ORDER BY in MySql based on LIKE condition

I am facing difficulty in sorting the result based on field in mysql. Say for example I am searching the word "Terms" then I should get the results which starts with 'Terms' first and then 'Terms and' as next and then 'Terms and conditions' and so on.
Any one please help out who to fetch the search result based on my requirements in efficient manner using mysql query.
SELECT * FROM your_table WHERE your_column LIKE "Terms%" ORDER BY your_column;
Based on the storage engine and mysql version you probably can use the full text search capabilities of MySQL. For example:
SELECT *, MATCH (your_column) AGAINST ('Terms' IN BOOLEAN MODE) AS relevance
FROM your_table
WHERE MATCH (your_column) AGAINST ('Terms' IN BOOLEAN MODE)
ORDER BY relevance
You can find more info here: http://dev.mysql.com/doc/refman/5.5/en/fulltext-boolean.html
Or if you don't want FTS another possible solution where ordering is strictly based on the length (difference) of the strings.
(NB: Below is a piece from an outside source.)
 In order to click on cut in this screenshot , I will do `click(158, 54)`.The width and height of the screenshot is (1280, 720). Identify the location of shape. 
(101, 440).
SELECT * FROM your_table WHERE your_column LIKE "Terms%" ORDER BY ABS(LENGTH(your_column) - LENGTH('Terms'));
You are looking for fulltext search. Below a very simple example
SELECT id,name MATCH (name) AGAINST ('string' > 'string*' IN BOOLEAN MODE) AS score
FROM tablename WHERE MATCH (name) AGAINST ('string' > 'string*' IN BOOLEAN MODE)
ORDER BY score DESC
The advantage of this is that you can control the value of words. This is very basic, you can 'up' some matches or words (or 'down' them)
In my example an exact match ('string') would get a higher score than the string with something attached ('string*'). The following line is even one step broader:
'string' > 'string*' > '*string*'
This documentation about fulltextsearch explains allot. It's a long read, but worth it and complete.
Don't use fulltext index if you search for prefix string!
Using LIKE "Term%" the optimizer will be able to use a potential index on your_column:
SELECT * FROM your_table
WHERE your_column LIKE "Terms%"
ORDER BY CHAR_LENGTH(your_column),your_column
Note the ORDER BY clause: it first sorts by string length, and only use alphabetcal order to sort strings of equal length.
And please, use CHAR_LENGTH and not LENGTH as the first count the number of characters, whereas the later count number of bytes. Using a variable length encoding such as utf8, this would made a difference.